The SA Drought Hub is one of eight Hubs established across the nation through the Australian Government’s Future Drought Fund.

Led by the University of Adelaide, the SA Drought Hub comprises the core Hub at Roseworthy in the Mid North and five regional Nodes at Minnipa on Eyre Peninsula, Port Augusta in the Far North, Orroroo in the Upper North, Loxton in the Riverland, and Struan in the South East.

A Stakeholder Advisory Group comprising regional partner organisations and industry leaders is attached to each Node.

The Hub has an Advisory Board to advise the Director on strategic directions and meeting the needs of local agricultural industries.
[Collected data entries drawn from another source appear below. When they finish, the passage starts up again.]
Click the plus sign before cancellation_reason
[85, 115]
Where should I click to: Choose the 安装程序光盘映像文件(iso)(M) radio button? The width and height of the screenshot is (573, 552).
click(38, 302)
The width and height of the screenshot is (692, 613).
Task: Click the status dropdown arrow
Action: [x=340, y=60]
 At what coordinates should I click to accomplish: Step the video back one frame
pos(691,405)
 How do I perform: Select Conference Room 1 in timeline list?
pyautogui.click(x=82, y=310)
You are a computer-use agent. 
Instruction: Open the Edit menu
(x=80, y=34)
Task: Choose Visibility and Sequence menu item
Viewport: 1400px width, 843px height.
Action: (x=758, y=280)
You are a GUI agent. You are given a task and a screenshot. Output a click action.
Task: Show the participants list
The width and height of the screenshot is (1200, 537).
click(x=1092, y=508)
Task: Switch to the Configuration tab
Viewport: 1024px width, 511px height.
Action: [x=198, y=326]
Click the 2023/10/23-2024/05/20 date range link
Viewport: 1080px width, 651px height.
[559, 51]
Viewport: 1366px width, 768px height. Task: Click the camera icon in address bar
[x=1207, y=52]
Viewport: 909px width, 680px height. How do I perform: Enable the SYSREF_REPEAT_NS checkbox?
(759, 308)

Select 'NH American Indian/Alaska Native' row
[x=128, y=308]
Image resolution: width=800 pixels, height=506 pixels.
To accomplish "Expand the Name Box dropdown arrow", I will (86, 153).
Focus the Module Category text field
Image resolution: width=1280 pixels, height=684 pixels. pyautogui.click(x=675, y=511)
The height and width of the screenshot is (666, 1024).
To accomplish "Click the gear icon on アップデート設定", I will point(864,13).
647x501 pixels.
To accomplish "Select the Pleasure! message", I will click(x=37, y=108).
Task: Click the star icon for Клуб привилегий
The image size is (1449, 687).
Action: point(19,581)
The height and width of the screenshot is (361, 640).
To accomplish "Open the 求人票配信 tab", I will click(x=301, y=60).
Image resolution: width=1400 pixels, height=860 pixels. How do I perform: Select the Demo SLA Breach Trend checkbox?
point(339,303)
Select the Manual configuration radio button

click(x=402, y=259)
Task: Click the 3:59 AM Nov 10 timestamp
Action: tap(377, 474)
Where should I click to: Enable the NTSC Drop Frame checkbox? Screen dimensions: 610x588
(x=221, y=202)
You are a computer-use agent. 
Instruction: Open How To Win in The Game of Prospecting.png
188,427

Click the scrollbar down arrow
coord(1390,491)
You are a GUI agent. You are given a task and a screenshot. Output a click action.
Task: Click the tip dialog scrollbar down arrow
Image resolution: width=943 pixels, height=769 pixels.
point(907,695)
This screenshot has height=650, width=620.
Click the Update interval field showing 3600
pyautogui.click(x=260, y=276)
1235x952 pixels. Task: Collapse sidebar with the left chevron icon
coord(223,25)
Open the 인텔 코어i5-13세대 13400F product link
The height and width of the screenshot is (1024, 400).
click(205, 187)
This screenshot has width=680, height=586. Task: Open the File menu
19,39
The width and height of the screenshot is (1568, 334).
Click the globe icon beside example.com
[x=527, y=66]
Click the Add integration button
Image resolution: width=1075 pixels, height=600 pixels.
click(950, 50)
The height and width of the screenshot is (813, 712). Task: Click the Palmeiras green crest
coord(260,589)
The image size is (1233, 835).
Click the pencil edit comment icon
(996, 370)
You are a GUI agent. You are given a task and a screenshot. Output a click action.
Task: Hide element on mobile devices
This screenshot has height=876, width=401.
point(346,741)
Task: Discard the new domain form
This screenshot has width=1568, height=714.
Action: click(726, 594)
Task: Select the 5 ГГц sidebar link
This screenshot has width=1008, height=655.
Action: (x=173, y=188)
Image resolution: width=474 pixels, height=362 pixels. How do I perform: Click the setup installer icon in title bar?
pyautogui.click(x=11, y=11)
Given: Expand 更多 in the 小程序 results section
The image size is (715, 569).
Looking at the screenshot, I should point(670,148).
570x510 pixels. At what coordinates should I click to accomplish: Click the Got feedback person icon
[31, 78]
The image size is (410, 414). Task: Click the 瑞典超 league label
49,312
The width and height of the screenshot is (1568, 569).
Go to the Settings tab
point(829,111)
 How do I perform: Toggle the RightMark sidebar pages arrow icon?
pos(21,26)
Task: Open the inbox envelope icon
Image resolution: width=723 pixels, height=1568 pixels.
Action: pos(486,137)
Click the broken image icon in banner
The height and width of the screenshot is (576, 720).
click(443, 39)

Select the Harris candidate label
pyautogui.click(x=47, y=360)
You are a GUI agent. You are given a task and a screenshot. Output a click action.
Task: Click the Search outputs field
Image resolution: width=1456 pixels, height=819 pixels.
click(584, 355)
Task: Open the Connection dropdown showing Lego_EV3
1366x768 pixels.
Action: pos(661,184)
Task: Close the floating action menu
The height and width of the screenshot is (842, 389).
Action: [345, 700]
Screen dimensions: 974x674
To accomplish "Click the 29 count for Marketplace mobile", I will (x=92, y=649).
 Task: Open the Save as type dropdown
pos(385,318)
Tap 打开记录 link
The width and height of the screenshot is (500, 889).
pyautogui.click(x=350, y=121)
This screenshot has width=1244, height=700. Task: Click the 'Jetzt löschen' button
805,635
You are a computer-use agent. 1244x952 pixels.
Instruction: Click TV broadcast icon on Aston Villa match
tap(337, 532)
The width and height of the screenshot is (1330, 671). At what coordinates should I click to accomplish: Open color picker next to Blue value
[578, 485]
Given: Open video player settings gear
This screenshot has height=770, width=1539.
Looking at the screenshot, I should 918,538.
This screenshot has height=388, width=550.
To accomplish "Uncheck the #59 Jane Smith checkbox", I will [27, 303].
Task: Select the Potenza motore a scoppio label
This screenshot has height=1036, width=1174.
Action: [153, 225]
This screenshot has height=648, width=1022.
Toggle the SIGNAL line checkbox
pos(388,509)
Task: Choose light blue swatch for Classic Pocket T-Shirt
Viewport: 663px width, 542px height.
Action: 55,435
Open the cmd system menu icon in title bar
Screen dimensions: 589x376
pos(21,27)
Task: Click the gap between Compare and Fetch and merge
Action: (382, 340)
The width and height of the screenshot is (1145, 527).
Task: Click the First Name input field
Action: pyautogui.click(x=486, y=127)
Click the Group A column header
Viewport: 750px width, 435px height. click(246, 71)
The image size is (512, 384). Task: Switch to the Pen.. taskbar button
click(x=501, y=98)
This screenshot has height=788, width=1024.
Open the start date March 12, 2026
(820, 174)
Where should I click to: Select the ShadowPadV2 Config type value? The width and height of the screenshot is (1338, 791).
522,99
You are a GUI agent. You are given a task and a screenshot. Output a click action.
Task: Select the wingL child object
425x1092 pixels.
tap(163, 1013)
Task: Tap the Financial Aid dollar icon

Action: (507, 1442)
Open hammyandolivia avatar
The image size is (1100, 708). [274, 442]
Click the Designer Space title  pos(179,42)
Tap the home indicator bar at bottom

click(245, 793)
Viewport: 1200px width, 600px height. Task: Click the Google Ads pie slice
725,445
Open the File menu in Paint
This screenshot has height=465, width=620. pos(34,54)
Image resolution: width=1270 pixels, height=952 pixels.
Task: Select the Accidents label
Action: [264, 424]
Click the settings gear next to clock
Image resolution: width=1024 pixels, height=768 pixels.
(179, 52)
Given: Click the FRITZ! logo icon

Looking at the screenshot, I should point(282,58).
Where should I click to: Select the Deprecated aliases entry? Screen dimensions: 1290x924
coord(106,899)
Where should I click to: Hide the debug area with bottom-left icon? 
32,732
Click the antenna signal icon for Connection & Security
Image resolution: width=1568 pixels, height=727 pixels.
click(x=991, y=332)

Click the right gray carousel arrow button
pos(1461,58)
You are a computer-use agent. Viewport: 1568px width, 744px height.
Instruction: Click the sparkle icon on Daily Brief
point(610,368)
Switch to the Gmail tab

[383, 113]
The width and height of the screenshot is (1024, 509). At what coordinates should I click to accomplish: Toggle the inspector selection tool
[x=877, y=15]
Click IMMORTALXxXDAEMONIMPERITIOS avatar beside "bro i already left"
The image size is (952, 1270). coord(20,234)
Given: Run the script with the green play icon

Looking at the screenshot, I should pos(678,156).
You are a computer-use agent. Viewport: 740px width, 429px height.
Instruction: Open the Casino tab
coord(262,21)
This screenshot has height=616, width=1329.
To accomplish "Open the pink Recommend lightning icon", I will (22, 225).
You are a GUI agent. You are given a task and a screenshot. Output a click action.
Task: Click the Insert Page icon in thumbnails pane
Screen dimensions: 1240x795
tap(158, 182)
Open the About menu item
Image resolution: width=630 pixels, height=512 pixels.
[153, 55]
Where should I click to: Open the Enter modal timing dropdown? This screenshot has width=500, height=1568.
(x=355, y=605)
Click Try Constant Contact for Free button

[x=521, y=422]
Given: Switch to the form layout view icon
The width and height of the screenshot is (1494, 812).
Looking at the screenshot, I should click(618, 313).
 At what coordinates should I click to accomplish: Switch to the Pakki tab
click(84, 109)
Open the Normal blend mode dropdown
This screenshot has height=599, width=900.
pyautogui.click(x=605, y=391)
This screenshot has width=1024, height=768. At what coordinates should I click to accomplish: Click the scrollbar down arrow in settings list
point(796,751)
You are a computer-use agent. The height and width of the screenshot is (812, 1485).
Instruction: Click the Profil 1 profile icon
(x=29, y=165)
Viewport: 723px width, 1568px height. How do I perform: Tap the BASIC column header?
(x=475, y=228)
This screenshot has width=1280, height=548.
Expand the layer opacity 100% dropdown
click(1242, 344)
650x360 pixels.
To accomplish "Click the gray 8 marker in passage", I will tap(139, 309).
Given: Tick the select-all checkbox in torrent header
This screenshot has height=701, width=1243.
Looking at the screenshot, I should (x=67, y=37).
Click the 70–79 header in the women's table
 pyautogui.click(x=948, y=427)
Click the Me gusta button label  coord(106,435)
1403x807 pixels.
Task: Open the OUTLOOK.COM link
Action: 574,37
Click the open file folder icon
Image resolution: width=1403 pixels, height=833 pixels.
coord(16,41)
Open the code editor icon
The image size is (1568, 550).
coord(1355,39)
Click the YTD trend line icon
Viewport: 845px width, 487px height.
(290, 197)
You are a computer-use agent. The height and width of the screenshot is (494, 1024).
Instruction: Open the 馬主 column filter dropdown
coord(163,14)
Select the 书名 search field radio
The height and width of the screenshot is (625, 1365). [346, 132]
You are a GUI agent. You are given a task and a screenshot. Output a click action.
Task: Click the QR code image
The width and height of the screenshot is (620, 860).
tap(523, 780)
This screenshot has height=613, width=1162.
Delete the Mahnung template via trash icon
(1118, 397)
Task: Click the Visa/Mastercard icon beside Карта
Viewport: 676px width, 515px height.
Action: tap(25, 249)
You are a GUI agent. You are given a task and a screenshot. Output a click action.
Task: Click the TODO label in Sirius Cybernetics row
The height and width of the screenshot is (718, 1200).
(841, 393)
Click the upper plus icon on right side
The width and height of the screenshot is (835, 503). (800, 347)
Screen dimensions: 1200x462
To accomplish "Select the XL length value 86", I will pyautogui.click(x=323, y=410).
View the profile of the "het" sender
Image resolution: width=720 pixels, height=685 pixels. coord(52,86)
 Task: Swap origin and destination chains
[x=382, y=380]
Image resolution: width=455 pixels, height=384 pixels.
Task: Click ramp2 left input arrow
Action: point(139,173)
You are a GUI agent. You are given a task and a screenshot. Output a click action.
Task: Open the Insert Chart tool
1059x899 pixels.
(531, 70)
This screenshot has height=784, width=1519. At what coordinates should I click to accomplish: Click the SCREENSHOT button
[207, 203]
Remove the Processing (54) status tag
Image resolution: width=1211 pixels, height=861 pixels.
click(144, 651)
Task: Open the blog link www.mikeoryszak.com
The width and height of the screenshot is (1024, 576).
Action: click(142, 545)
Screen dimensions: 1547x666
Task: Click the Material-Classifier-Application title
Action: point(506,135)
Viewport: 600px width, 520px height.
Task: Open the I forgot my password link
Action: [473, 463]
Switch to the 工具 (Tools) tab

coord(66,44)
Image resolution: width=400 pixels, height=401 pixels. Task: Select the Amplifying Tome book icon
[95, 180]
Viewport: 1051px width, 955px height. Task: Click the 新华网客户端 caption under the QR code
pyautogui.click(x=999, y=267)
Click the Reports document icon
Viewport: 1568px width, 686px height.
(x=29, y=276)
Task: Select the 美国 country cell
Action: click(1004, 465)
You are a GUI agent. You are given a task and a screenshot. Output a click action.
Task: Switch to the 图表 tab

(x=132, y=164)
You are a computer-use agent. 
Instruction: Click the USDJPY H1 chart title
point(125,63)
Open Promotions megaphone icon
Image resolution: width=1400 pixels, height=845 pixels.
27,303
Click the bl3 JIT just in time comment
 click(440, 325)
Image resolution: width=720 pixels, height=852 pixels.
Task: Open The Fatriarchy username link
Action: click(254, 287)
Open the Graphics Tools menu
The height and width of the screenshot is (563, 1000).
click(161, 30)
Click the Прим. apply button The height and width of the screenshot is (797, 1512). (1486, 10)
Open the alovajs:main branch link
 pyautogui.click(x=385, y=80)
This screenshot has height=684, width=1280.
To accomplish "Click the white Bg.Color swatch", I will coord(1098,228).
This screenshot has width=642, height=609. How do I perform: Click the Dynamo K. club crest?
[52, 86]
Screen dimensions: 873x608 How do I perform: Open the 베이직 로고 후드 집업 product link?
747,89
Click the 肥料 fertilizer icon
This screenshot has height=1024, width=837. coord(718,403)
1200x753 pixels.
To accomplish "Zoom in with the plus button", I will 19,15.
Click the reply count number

The Advisory Board has an independent chair and includes representation from the Department of Primary Industries and Regions (PIRSA), the University of Adelaide, Ag Excellence Alliance, key agriculture commodity representative groups, Local Government Association, Landscape SA and appropriate State Government Agencies.

Download the Hub flyer

Meet the SA Drought Hub team.

SA Drought Hub – Node Co-Design Workshops Report

The South Australian Drought Resilience Adoption and Innovation Hub conducted a series of regional co-design workshops in August, September, and October 2021, in order to identify each region’s priorities for strengthening their drought preparedness and resilience.

The hybrid in-person and online Node workshops at Wudinna, Port Augusta, Loxton, Orroroo, Roseworthy, Naracoorte, and Coober Pedy attracted 279 participants and generated a total of 991 ideas.

This PDF report provides a comprehensive summary of the activities, objectives, and contributions.

Node Co-Design Workshops Report

Our Partners

The Hub consists of a comprehensive and dynamic network of 59 industry partners, including: grower groups; the three South Australian-based universities; government agencies; Indigenous partners; agribusinesses; research, development and extension partners; and various industry organisations.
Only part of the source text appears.